The DHS Program User Forum      
Discussions regarding The DHS Program data and results
Home » Data » IPUMS Demographic and Health Surveys (IPUMS-DHS)  » Explanation of IPUMS-DHS
Explanation of IPUMS-DHS [message #8689] Wed, 02 December 2015 08:57 Go to next message
boyle014 is currently offline  boyle014
Messages: 6
Registered: December 2015
Location: Minneapolis
IPUMS-DHS ( is a new tool to help researchers use the DHS to study issues over time and across countries. Created at the Minnesota Population Center, with the support of ICF International, USAID, and NICHD, IPUMS-DHS eliminates the need to download and merge or append multiple DHS files. Instead, researchers select the variables, countries and years of interest to them, and create a single, customized dataset within minutes. The tool is completely free to users.

Currently, IPUMS-DHS includes surveys from Egypt, India, and many African countries: Benin, Burkina Faso, Cote D'Ivoire, Ethiopia, Ghana, Guinea, Kenya, Malawi, Mali, Mozambique, Niger, Nigeria, Tanzania, Uganda, Zambia, and Zimbabwe. It allows researchers to select WOMEN or CHILDREN as their unit of analysis and includes more than 2000 variables, including geographic variables that are harmonized over time and a number of variables that, with the regular DHS, would require downloading and merging the separate HR (household) files.
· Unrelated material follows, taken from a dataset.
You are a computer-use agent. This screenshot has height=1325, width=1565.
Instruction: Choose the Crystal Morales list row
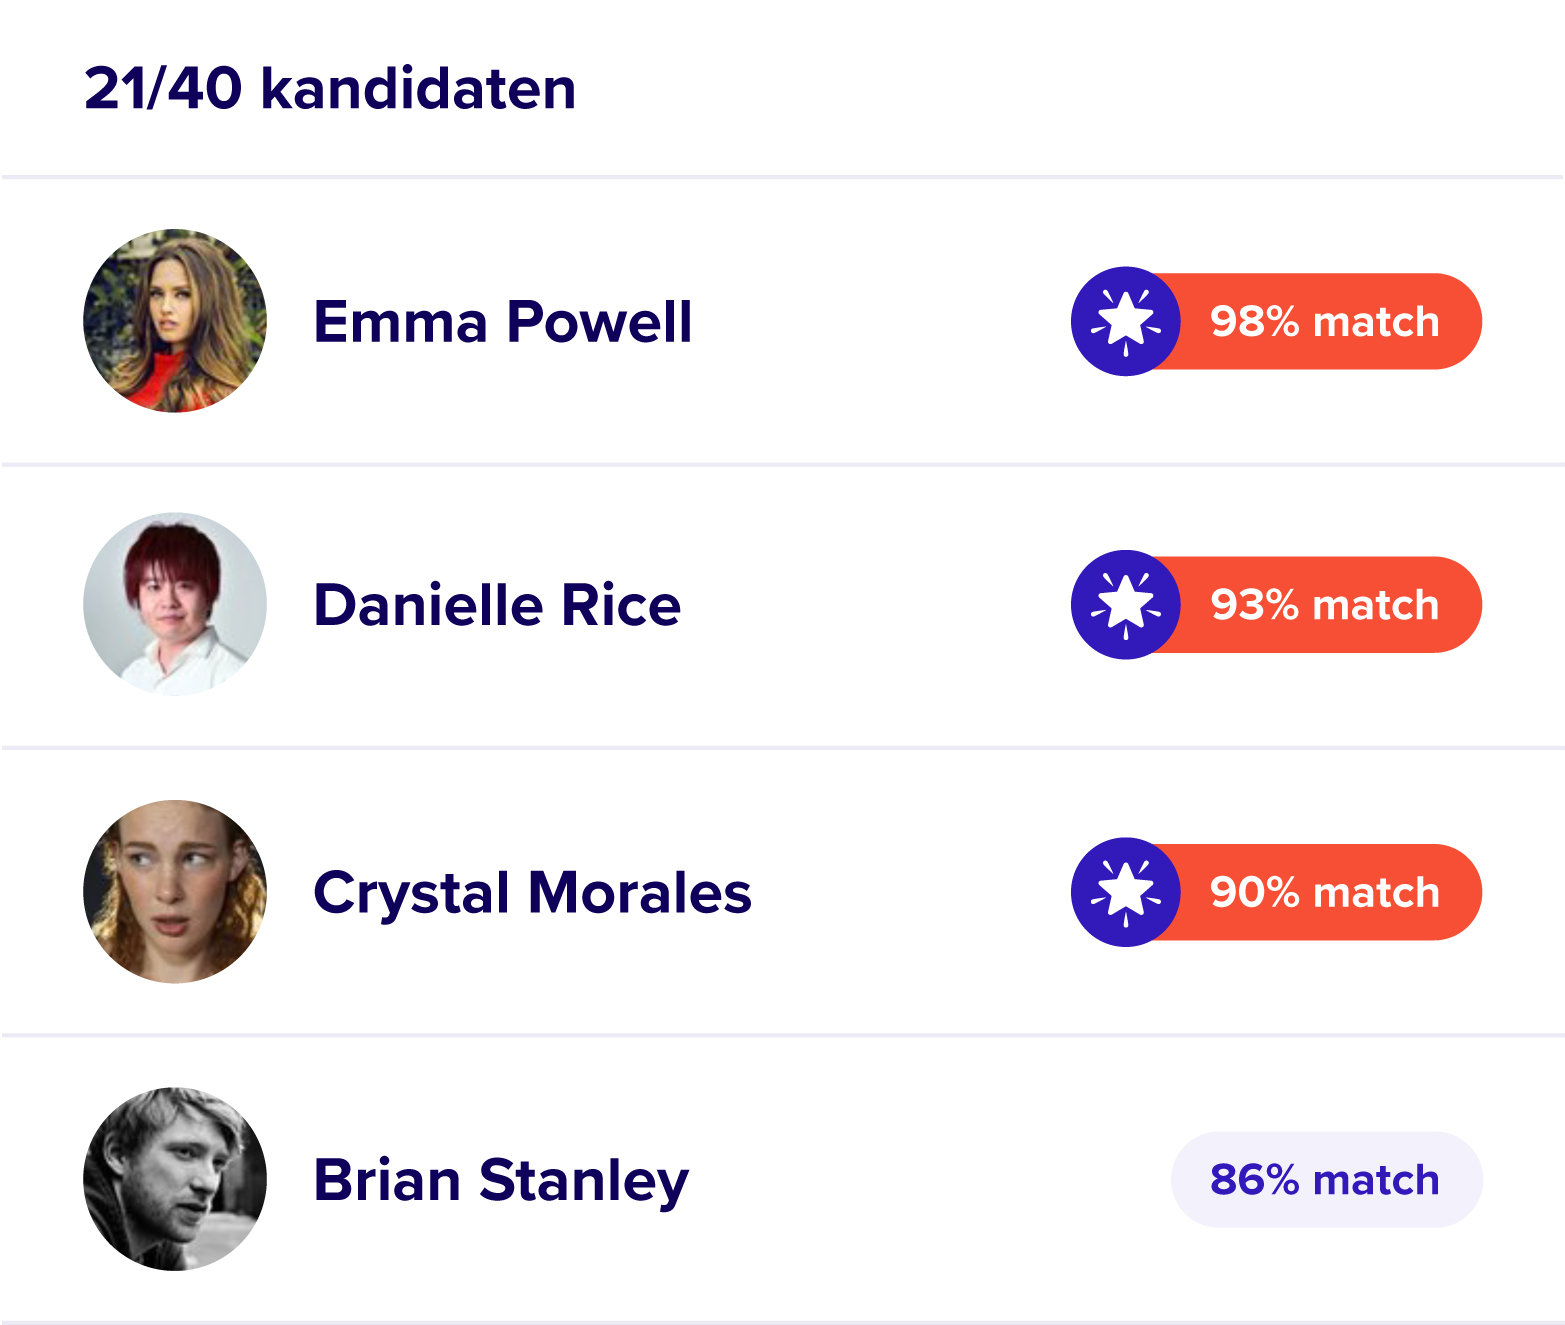pos(782,892)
Anyone can browse the variables in IPUMS-DHS, where it is easy to identify comparability issues, such as universe or question wording differences across surveys. To download a dataset, users need to login using their DHS usernames and passwords. They will have access to data from the countries for which they are registered through The DHS Program.

If the tool does not currently include the variables or surveys that most interest you, please check back. New countries, units of analysis, and variables will be added annually. The next update is scheduled for March 2016. It will add three more African countries, BIRTHS as a unit of analysis, anthropometric information for children, and many other variables.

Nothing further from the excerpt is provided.